Heather Mattila
Heather Mattila is an Assistant Professor in the Department of Biological Sciences at Wellesley College and has been a member of the Wellesley faculty since January 2009. She received her B.Sc. in Zoology at the University of Guelph in 1998 and, with a Canada Graduate Scholarship, she completed her Ph.D. in Environmental Biology at the University of Guelph in 2005. She held a Natural Sciences and Engineering Research Council of Canada Postdoctoral Fellowship, with Thomas Seeley, in Cornell University’s Department of Neurobiology and Behavior from 2005 to 2008.
Professor Mattila teaches Introductory Organismal Biology and Animal Behavior and offers a seminar in Social Insect Biology.

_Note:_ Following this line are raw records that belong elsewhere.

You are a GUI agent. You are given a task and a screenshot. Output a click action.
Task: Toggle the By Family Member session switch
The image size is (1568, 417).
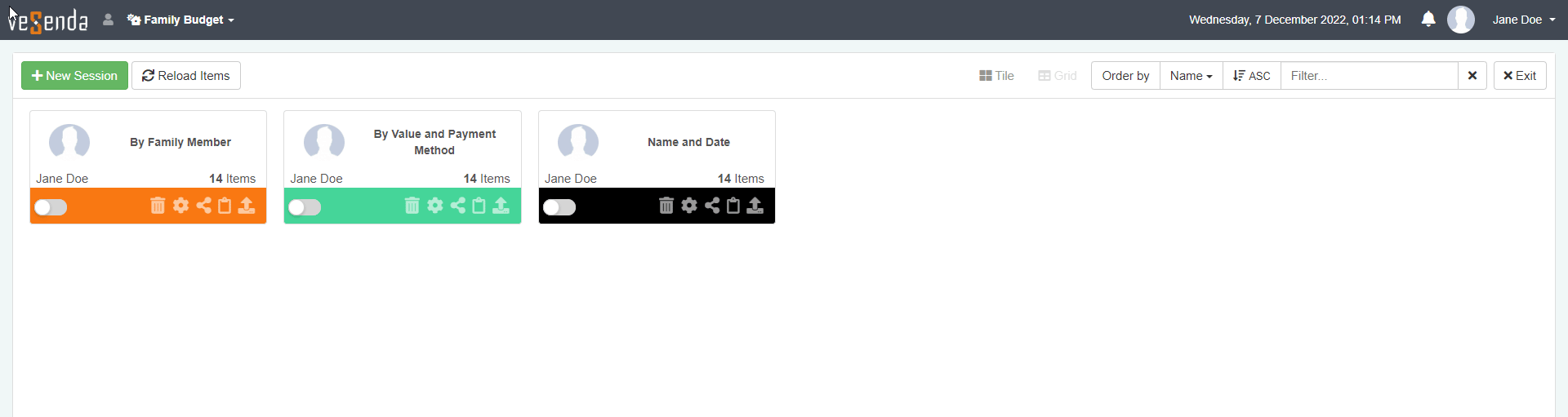pos(51,207)
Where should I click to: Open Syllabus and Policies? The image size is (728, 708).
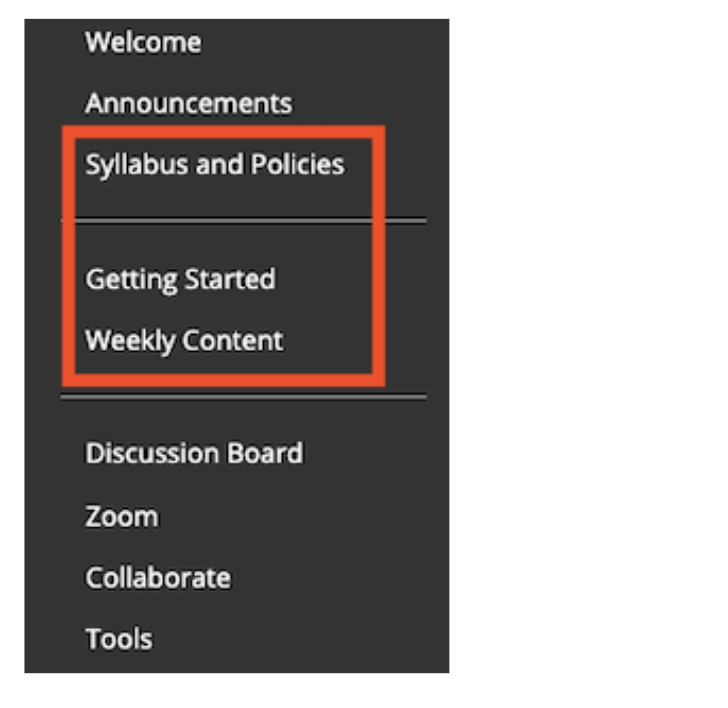(214, 165)
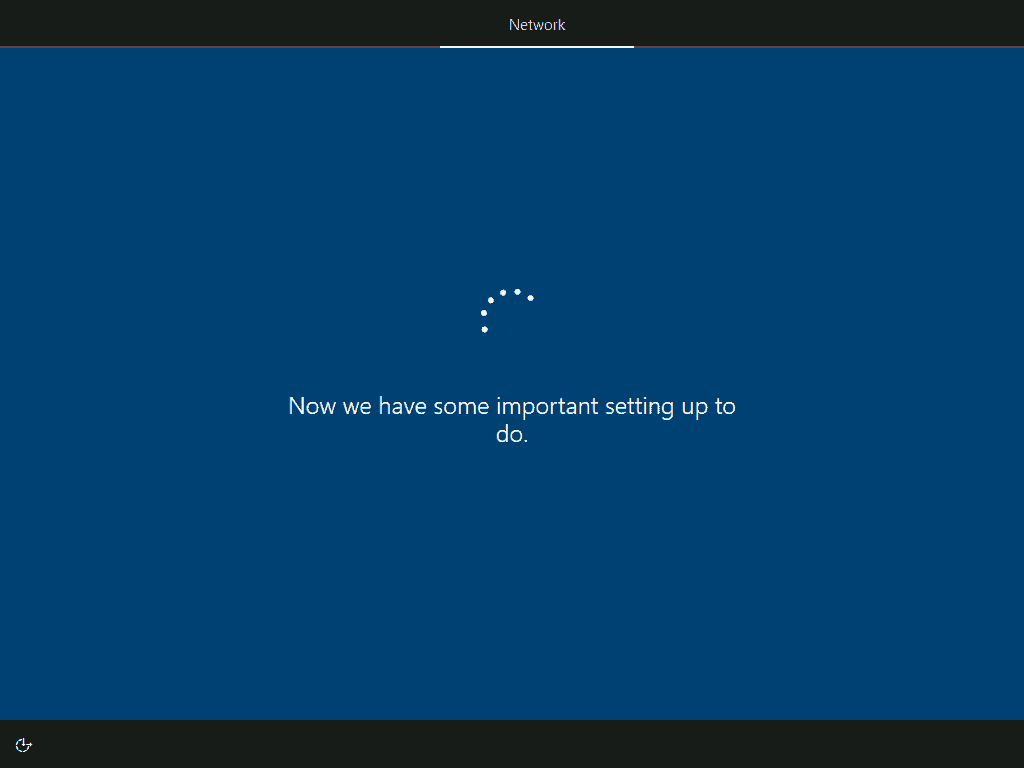Click the word "to" ending the first line
Screen dimensions: 1024x768
point(725,406)
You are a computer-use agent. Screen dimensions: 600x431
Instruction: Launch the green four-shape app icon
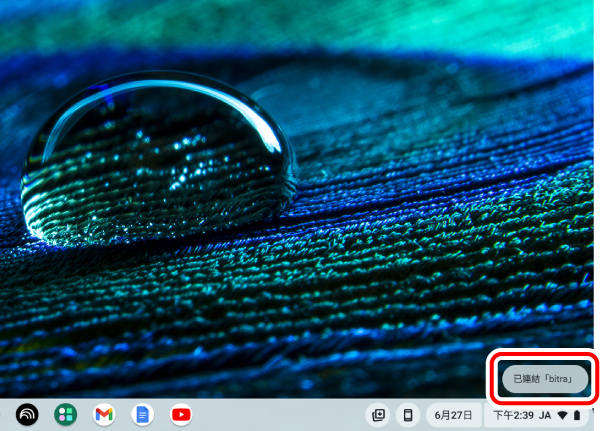[66, 414]
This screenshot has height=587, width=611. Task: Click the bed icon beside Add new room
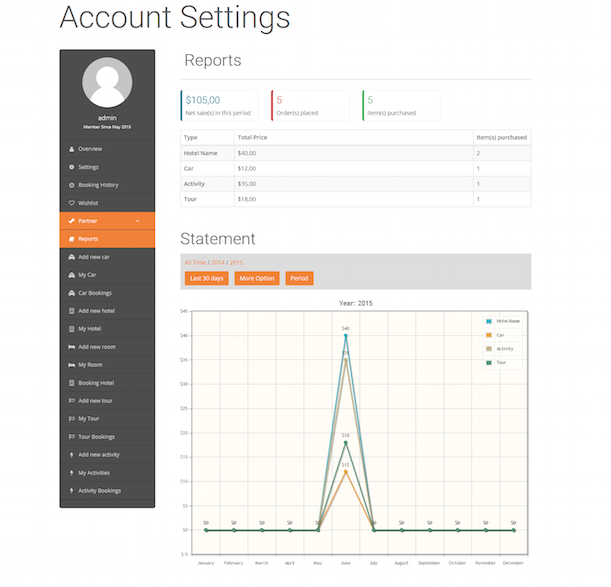pyautogui.click(x=71, y=347)
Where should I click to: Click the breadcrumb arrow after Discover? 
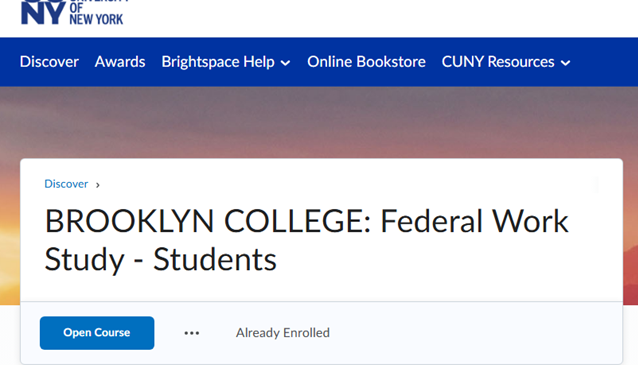tap(98, 185)
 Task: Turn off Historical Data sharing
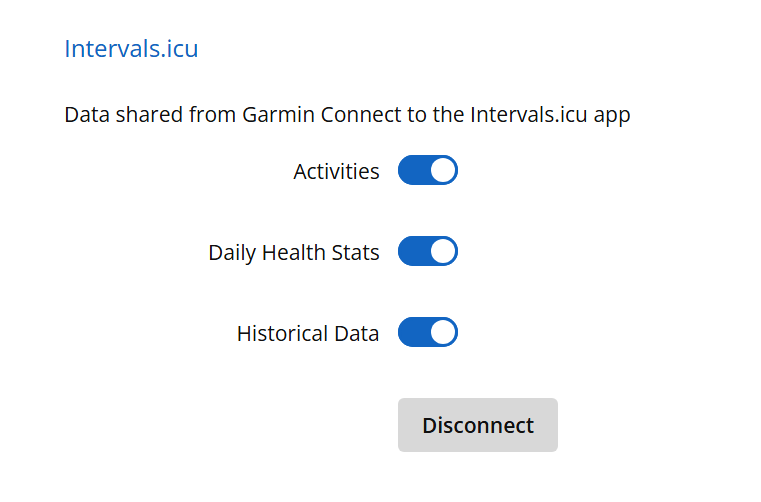[427, 333]
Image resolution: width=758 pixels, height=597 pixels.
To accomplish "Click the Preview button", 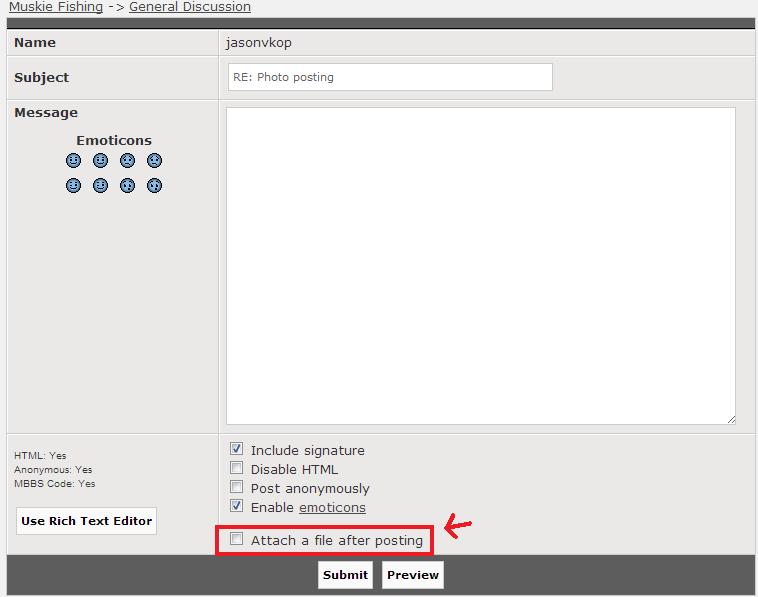I will 412,575.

Professor Mattila’s research focuses on the role that intracolonial (within-colony) genetic diversity plays in the organization of communication and division of labor in honey bee colonies. This research addresses basic questions about the selective advantage of the unusual mating system, extreme polyandry, that has evolved in all species of honey bees, but it also helps beekeepers to better understand how they can manage their colonies for productivity. For these reasons, Professor Mattila presents her research at meetings of the societies of which she is a member (Entomological Society of America, International Society for Behavioral Ecology, International Union for the Study of Social Insects) and to beekeeper associations across North America.